Examinando o conteúdo de nosso acervo pessoal, veremos que a memória não prega prego sem estopa e tudo está ali por alguma razão. Nas minhas catacumbas, por exemplo, mora a imagem da Ipirela, uma loira escultural, pintada na parede do posto da esquina, garota propaganda do local. Contemporânea dessa lembrança, da época em que começava a ir à escola sozinha, é a imagem de um gato eviscerado, caído do alto de um prédio. A mulher irresistível que eu esperava ser no futuro e a morte colhendo aquele que era para ter sete vidas, aparecem através de eventos ou imagens aparentemente banais. Porém, não é irrelevante o início da independência, os primeiros passos a sós no mundo sem uma mão para nos guiar. Certamente é também o momento de encarar o crescimento, a sexualidade e a morte.
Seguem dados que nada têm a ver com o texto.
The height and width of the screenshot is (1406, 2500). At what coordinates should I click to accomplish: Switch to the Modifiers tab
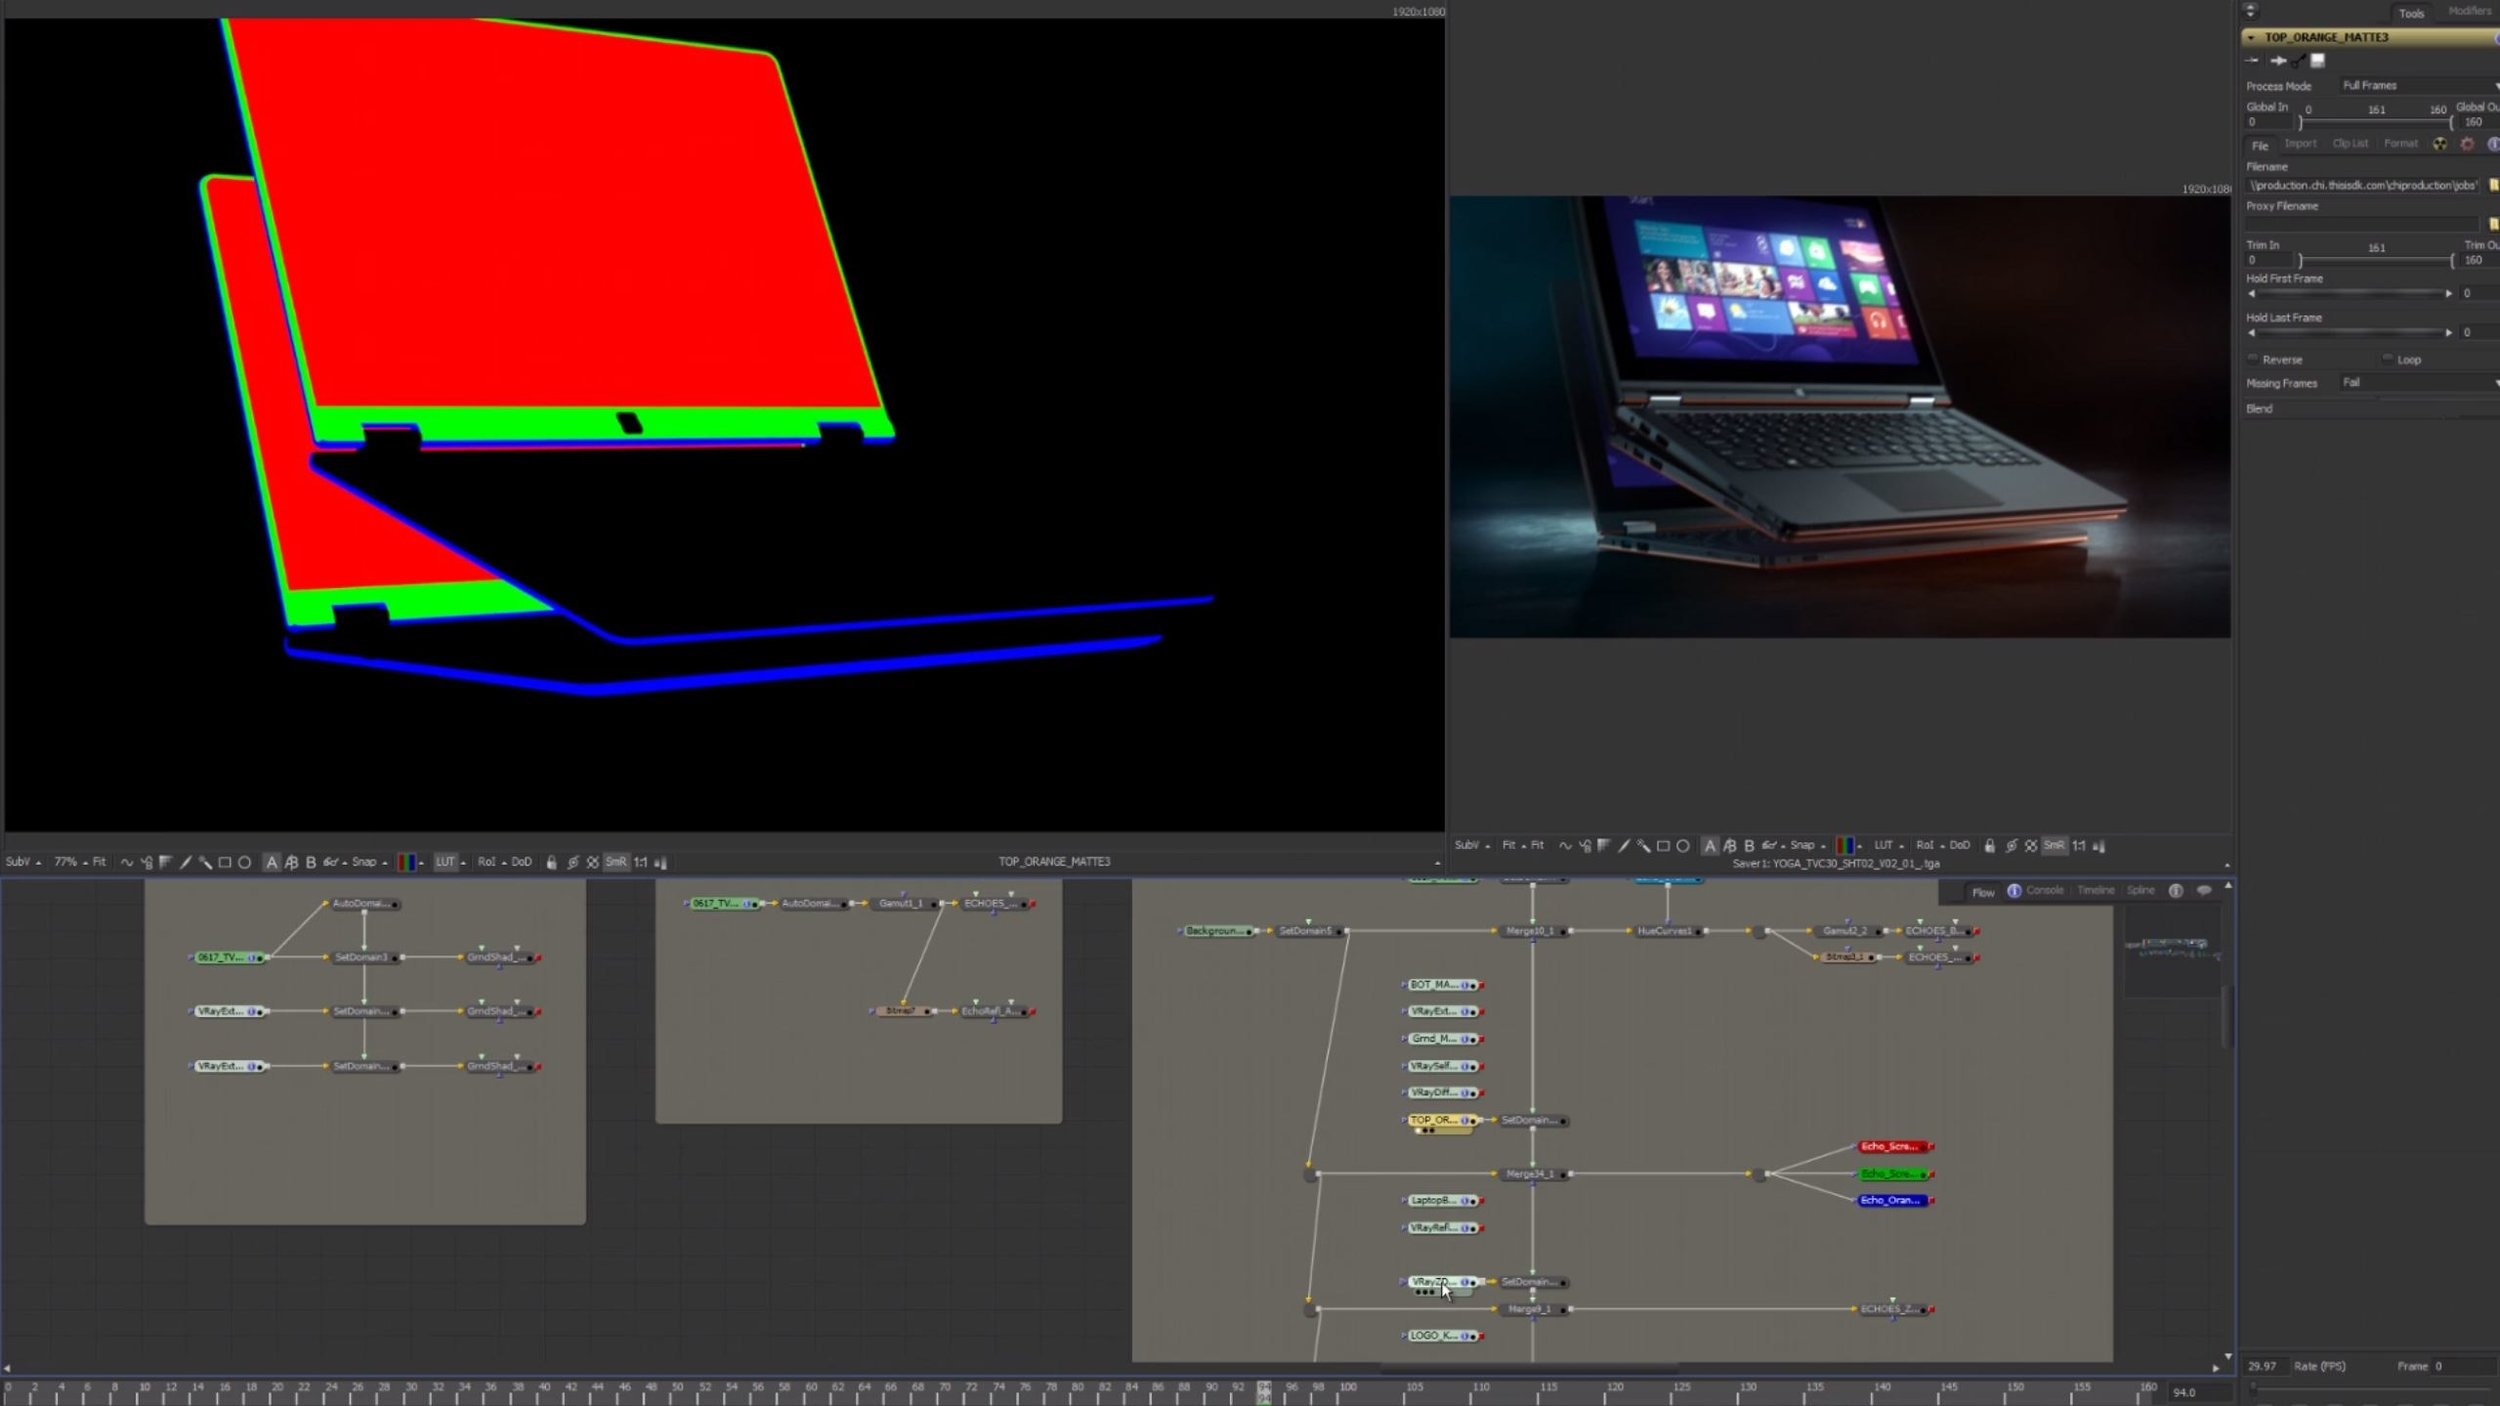tap(2468, 11)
O Dr. Ivan Izquierdo e sua equipe na PUCRS avançaram mais um passo na pesquisa sobre a memória, eles investigam a formação e a consolidação de memórias e lembranças. Desvendaram “como ocorre a síntese de proteínas que possibilitam à mente registrar os eventos para sempre” (ZH 19/01/07). Eles também investigam o que acontece com as memórias quando evocadas, pois a mente é como um armário remexido, nunca mais fica do mesmo jeito, mesmo que depois se arrume. Como se vê o significado e importância do que se guarda depende do contexto e o que se evoca acaba sendo reeditado, lembrar é algo que se altera e nos altera.
Independente do rumo que nossa vida tenha tomado, o que não muda é o fato de o destino alimenta-se das memórias, boa a sacada do comercial. Ainda bem que há cientistas trabalhando para nos ajudar a preservá-las quando a idade ou alguma doença nos privam delas. O mesmo fazem os psicanalistas, procurando lembranças nos porões pessoais e alheios. Outra coisa são os pontos de chegada, espero que sejam tão particulares e variados como as memórias. Para mim um carro não é uma perspectiva atraente. Queria era ter ficado parecida com a Ipirela. Não deu!